According to Harvard Business Review’s survey, 42 percent of employees worldwide experienced a significant decline in mental health since the pandemic began. Before the pandemic, mental health was already a big issue, and the COVID-19 pandemic further exacerbated these conditions. Over the past year, a high percentage of the population experienced unemployment, loss of a loved one, social isolation, fear, and loneliness. Many remote employees had to juggle work, child care, and other responsibilities.
Without a doubt, the pandemic has caused considerable stress, anxiety, burnout, and even depression among workers. As people face an uncertain future, these mental health issues among workers could continue to increase unless HR does something about it.
During these challenging times, business owners, managers, and HR professionals must retain their role of being employees’ support system. They can do this by integrating the following into their current employee management strategies:
- More frequent communication
- Adjusted working hours
- Remote working options
- Improved sick leave policy
- Regular employee check-ins
Implementing all of these initiatives will not only alleviate any psychological stress, but could also improve employee engagement in the workplace. Knowing that management cares about them is a great driver of employees’ motivation and productivity.
5. Honesty and Transparency
One of the drivers of anxiety among employees could be the lack of information about what’s currently going on in the company. Even when the news isn’t great, people appreciate when they are being updated instead of being out of the loop. In these uncertain times, employees need to be aware of how the company is adapting to the changing world around them. Transparency in the workplace means being open and direct about revenue, profit, losses, and other significant company changes.
Although it can be challenging, being honest and direct with employees builds trust. It also helps employees become aware of their role in the company’s success. With honesty and transparency, employees are more likely to become loyal workers and fulfill their obligations to the organization and its customers.
6. Flexibility and Agility
“Hybrid” working arrangements are here to stay. But as everyone continues to navigate the uncharted waters of the post-COVID situation, it’s highly likely that significant changes are still bound to happen. With that, the post-pandemic workplace leaders must brace themselves and be ready to adapt to these changes. Agility will become a must.
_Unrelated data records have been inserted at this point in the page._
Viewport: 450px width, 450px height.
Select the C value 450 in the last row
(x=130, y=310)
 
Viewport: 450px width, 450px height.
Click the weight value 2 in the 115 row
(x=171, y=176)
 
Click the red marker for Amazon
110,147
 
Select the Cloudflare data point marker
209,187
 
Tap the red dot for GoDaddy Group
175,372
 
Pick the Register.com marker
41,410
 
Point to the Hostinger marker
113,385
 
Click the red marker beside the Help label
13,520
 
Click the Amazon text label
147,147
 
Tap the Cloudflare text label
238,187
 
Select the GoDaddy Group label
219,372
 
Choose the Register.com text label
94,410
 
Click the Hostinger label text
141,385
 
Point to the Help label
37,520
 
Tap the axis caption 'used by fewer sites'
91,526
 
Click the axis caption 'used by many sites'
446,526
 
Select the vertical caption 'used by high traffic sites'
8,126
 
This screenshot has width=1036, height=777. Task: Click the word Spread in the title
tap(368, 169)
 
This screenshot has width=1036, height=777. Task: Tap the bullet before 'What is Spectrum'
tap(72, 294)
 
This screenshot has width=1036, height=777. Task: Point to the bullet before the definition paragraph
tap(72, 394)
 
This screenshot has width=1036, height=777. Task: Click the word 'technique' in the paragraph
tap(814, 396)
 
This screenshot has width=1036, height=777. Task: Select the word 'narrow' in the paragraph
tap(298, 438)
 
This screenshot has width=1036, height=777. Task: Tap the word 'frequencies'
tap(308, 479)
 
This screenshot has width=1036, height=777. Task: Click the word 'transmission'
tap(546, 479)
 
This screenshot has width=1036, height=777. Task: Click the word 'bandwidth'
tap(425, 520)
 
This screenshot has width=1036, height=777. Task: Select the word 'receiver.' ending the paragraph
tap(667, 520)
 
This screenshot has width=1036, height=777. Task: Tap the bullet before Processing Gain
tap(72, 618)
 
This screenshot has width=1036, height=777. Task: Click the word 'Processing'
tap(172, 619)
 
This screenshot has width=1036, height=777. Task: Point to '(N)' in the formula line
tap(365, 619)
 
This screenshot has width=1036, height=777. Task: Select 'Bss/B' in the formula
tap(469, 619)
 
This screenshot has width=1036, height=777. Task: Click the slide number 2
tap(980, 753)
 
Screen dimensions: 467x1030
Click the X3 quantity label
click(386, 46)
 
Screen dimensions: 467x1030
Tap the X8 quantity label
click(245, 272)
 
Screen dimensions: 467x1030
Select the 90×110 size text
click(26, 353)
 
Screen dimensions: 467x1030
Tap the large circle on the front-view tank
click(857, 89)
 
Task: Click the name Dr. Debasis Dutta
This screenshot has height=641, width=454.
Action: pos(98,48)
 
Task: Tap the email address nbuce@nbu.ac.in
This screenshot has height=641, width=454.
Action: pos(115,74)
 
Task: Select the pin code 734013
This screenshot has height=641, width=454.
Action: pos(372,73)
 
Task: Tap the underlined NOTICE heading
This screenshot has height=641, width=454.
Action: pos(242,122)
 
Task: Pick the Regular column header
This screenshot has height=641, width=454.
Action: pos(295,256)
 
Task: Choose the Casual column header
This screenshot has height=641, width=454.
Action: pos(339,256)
When designing a more resilient and adaptive company, consider involving your employees in different projects to help them acquire cross-functional knowledge. It can come in handy in the future in case changes in the company’s processes and workflow happen again.
7. Investment in Digital HR Processes
In the post-pandemic workplace, we’ll also see more companies adopting digital HR processes, such as recruiting solutions. Since the pandemic began, HR professionals and employers have had no choice but to make their recruiting, hiring, and employee engagement processes virtual. Considering the possibility of future lockdowns, we can expect companies to lean more toward investing in digital HR processes and hiring for remote positions going forward.
The Future of Post-Pandemic Workplaces: Final Thoughts
While none of us can predict what the future holds, one thing is for sure—these new leadership trends are shaping the future of workplaces. Business leaders need to focus on providing a flexible and healthy work environment to support their employees and ensure maximum productivity. As changes are still underway, they’ll have to keep an eye out for emerging trends and be prepared to embrace changes that fit their employees and organization's needs as a whole.